Not so long ago--no, make that ages ago, before pitchers and catchers started arriving for spring training--I spent some time speculating about who would make the cut on the 25 man roster. I noted that
If one of the right-handed relievers flames out (we're looking at you, Hensley), I'd imagine that they'd give a shot to Steve Edlefsen, on the premise that his last few weeks in the 2011 season were an exhaustion-ridden outlier, and not the curse of the Runzler.
That final phrase seemed to write itself, which is a good reason to wonder about its accuracy. If there's such a curse, it refers to home-grown relievers who have a season in which they don't pitch to (what is hopefully) their full potential. While the Giants have committed to LHPs Jeremy Affeldt and Javier Lopez for 2012, there is good reason to think that Dan Runzler will be in the Giants' organization for several more years, especially because he's 26, he won't be eligible for arbitration until 2014, and won't be a free agent until 2017. That thought isn't so inspiring if we focus on the negative trends in his career numbers, the ERA(+), H/9 and SO/9:
Year W L ERA G IP H R ER HR BB SO BF ERA+ WHIP H/9 BB/9 SO/9 2009 0 0 1.04 11 8.2 6 1 1 1 5 11 38 429 1.269 6.2 5.2 11.4 2010 3 0 3.03 41 32.2 29 12 11 1 20 37 144 130 1.500 8.0 5.5 10.2 2011 1 2 6.26 31 27.1 29 21 19 0 16 25 120 58 1.646 9.5 5.3 8.2 3 Yrs 4 2 4.06 83 68.2 64 34 31 2 41 73 302 95 1.529 8.4 5.4 9.6
Nevertheless, I'd like to think that 2011 is an outlier. Putting aside the part about Giants' fans (myself included) having unrealistic expectations regarding pitching, 2010 was a decent season, while it's very difficult to think "caveat: small sample" looking at his 1.04 ERA in 2009 (note that his minor-league season ERA was 0.76 in 59 innings from A to AAA).

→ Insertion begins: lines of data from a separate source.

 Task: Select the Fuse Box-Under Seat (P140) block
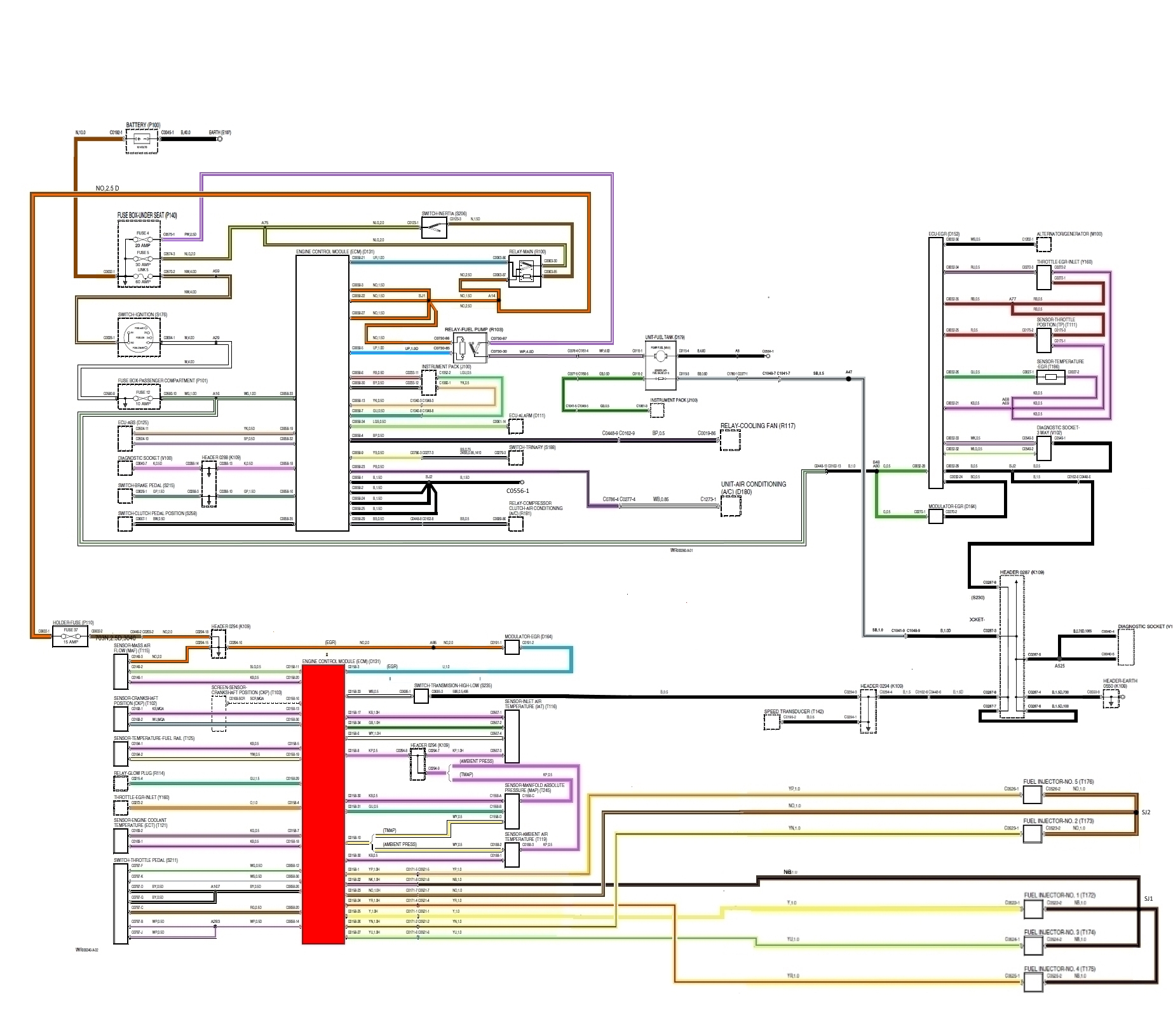click(x=139, y=254)
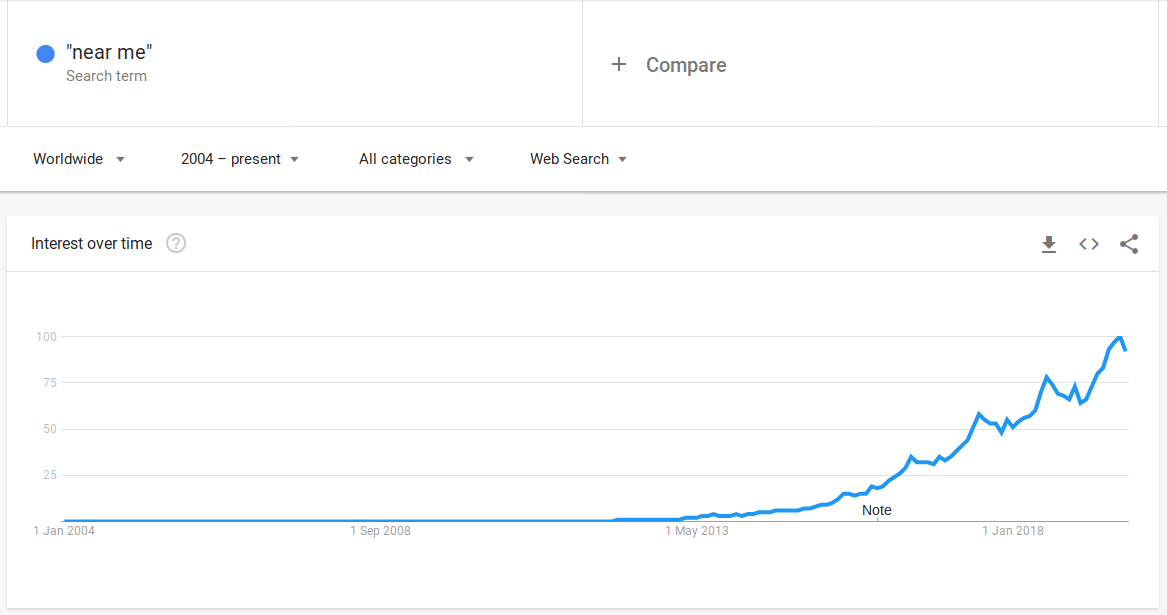
Task: Click the 1 Jan 2018 axis label
Action: (1012, 531)
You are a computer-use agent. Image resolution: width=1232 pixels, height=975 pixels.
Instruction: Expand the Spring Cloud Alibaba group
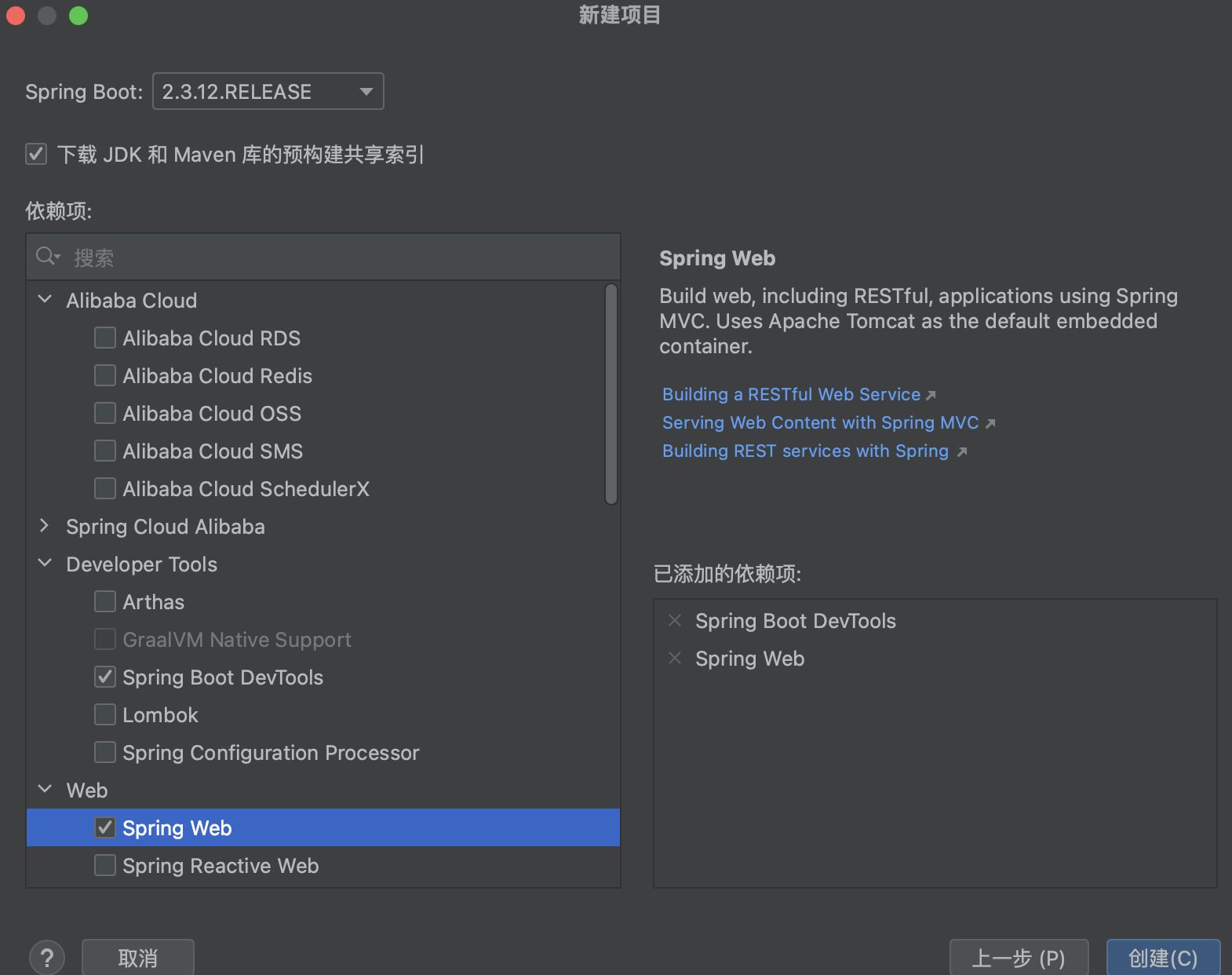click(45, 526)
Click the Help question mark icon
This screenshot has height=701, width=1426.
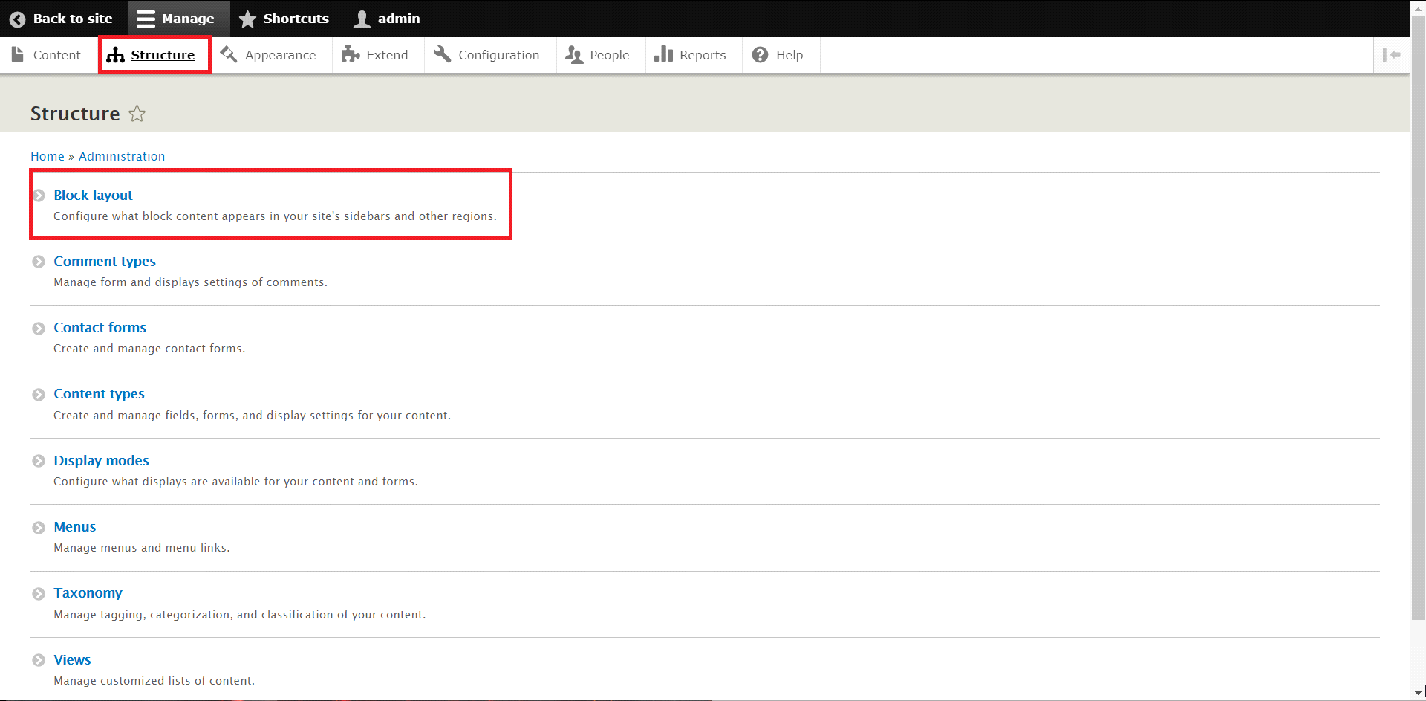click(760, 55)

Then, today, Andrew Baggerly (at his new job) brings news that Runzler has been working with Dave Righetti to hone his delivery. At this point, much of what we read is characterized by reassuring fans that all hell hasn't broken loose in camp, but it's good to hear that Righetti has identified the problem with Runzler's mechanics, and they are working on it. After Baggs characterizes Runzler's delivery as "herky jerky," Righetti responds:
“Go with that,” Righetti said. “With him, it is an issue and it has been. He got to the big leagues throwing more sidearm with a slurvy breaking ball. But it got away from him. He had trouble going through lineups, seeing hitters second time around, and blah blah blah. So we’ve tried to smooth him out. He’s leading with his front arm, which is a big key.”
The proof of their success comes, of course, when Runzler takes the mound during a game:
“I get so excited,” Runzler said. “My emotions take over and it’s like I cannot wait to deliver the pitch. I end up overanxious to throw and I go too fast. Now I’m working on getting my front shoulder out there more. It works. The ball comes out really well and the command is a lot better when you’re smooth. I feel this is something I can repeat.”
Given that he is a long shot for 2012 after Affeldt and Lopez, Runzler is focused on improving his game:
“Every rep counts,” he said. “Fix it in one pitch instead of three pitches. That’s what you have to do in a game, so you might as well do it that way on the side. I’m really concentrating on that mental part of the game.”
I'd be remiss if I didn't spend some time searching through Runzler's splits and looking for good numbers to cherry-pick. Despite whatever problems he's had over the past two years, he doesn't have them at AT&T park. From 2009 to 2011, he has posted some pretty ridiculous numbers during home games, allowing only one earned run in 29.2 innings pitched:
Perhaps Runzler can pioneer the "hometown specialist" role.